December 23, 2024
Religion

Breaking the cycle For Hawk Henries, music is a wellspring of healing

After the atrocities of Sept. 11, 2001, flutist Hawk Henries of Sullivan fled with his family to the rocky coast at Schoodic Head in an attempt to find solace in nature.

They were not alone.

“There were so many people there, just sitting in silence and wishing and praying for peace in the world,” Henries, 48, said Wednesday after a concert in Bangor. “I know that a lot of the people at Schoodic were sending out their thoughts and prayers to everyone involved.”

Henries was struck by the sudden sense of community, the peacefulness he felt rise from the quiet people on the rocks, and most of all, the silence.

“There were no airplanes in the sky, and you could feel that. The air was softer. The sky was softer,” Henries said.

Through his life, Henries’ quest, conscious and unconscious, has been to break a cycle of pain and tap into the wellspring of healing, powerful energy that he feels is in all of us.

Henries is a member of the Nipmuc Nation, in Massachusetts, Rhode Island and Connecticut. The Nipmucs were one of the first groups of native peoples to be devastated by European colonization. He is no stranger to hatred and atrocities.

“We weren’t a small nation,” Henries said. “But after contact, lots of things happened. POW camps. Indian schools. There was and continues to be an effort to commit genocide.”

While the atrocities continue, Henries has faith that the cycle can end.

“Maybe you’ll say Christ or you’ll say Allah or you’ll say Jah or Buddha or the Creator, and it’s all the same,” he said. “The Creator’s energy is a part of us. And when we reawaken that, I think that the wars will stop. Whether they’re internal wars or wars between people or between the nations, they’ll stop.”

The audience at Wednesday’s concert at the campus of University College Bangor attested to the ability Henries and his music have to help reawaken the positive, peaceful energy inside them. As Henries coaxed beautiful, haunting sounds from his hand-carved wooden flutes, the small crowd listened attentively, often with closed eyes.
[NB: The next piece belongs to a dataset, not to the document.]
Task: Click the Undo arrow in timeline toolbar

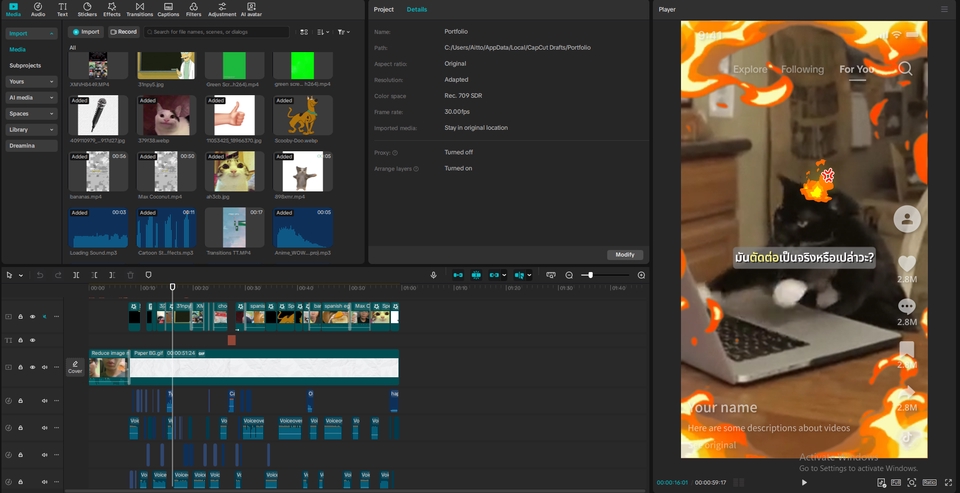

In between songs – some of which Henries improvised – he sparked a running conversation with the audience, asking what compassion meant to them and what stories they heard in the music.

Nicole Fields, a Penobscot from Old Town, heard stories about her past and her nation’s past come alive in Henries’ songs.

“It brought me back to first grade on Indian Island, learning history,” she said. “I really felt spiritual when I was listening to him.”

Henries had no formal musical training and began playing the flute in his 30s. At first, he regarded his musical ability as a gift that might disappear if he shared it.

“I was selfish with the gift of flute,” Henries said. “I was afraid it would go away.”

Henries then realized that an important part of his gift was the need to play for and with others.

“This is my job,” he said. “I consider my work to be engaging people in a dialogue of peace.”

His careful attention to the Creator comes out in all facets of his gift for the flute.

“As I’m walking in the woods, I have the intention of looking for wood for flutes,” Henries said. “I ask the trees, who wants to be a flute?”

After choosing – or being chosen by – a tree, he leaves a gift of tobacco, chocolate, money or another flute as thanks.

“I think of building flutes like a ceremony, like a prayer,” Henries said.

He carves a small, meaningful design on each flute as a sort of cosmic signature. There are tiny dragonflies to represent peace, lightning to signify balancing the light of the Creator, an eagle and seven dots that represent creation.

When the flute is carved and Henries is ready to play, he continues to have careful intentions.

“When I play my flute, I close my eyes and ask for help from the Creator,” Henries said.

He knows that music has extraordinary effects on listeners.

“I think that the flute has a way of helping people relax in a nonintellectual way. They stop thinking,” Henries said. “And when they stop thinking, they can hear other things.”

In this season of remembering Sept. 11, 2001, Henries hopes that people will hear a message in his music. He also hopes that a message will be gleaned from the current shaky state of world wars and affairs.

“I would hope that humanity can learn – the things that we consider mistakes actually aren’t,” Henries said. “They’re opportunities to learn. They only become mistakes when we don’t learn from them.”

Henries remembered a bad blizzard in 1978 when he was in the Navy and working in Rhode Island. He considers this story an allegory that applies to the post-Sept. 11 world, too.

“People were broken down on the side of the road and people were stopping to help them,” he said.

When he arrived home, he found that residents of his previously indifferent neighborhood were shoveling each other’s walks and helping each other out. “This snowstorm, which everyone called destructive, afforded people the chance to be human with each other,” he said.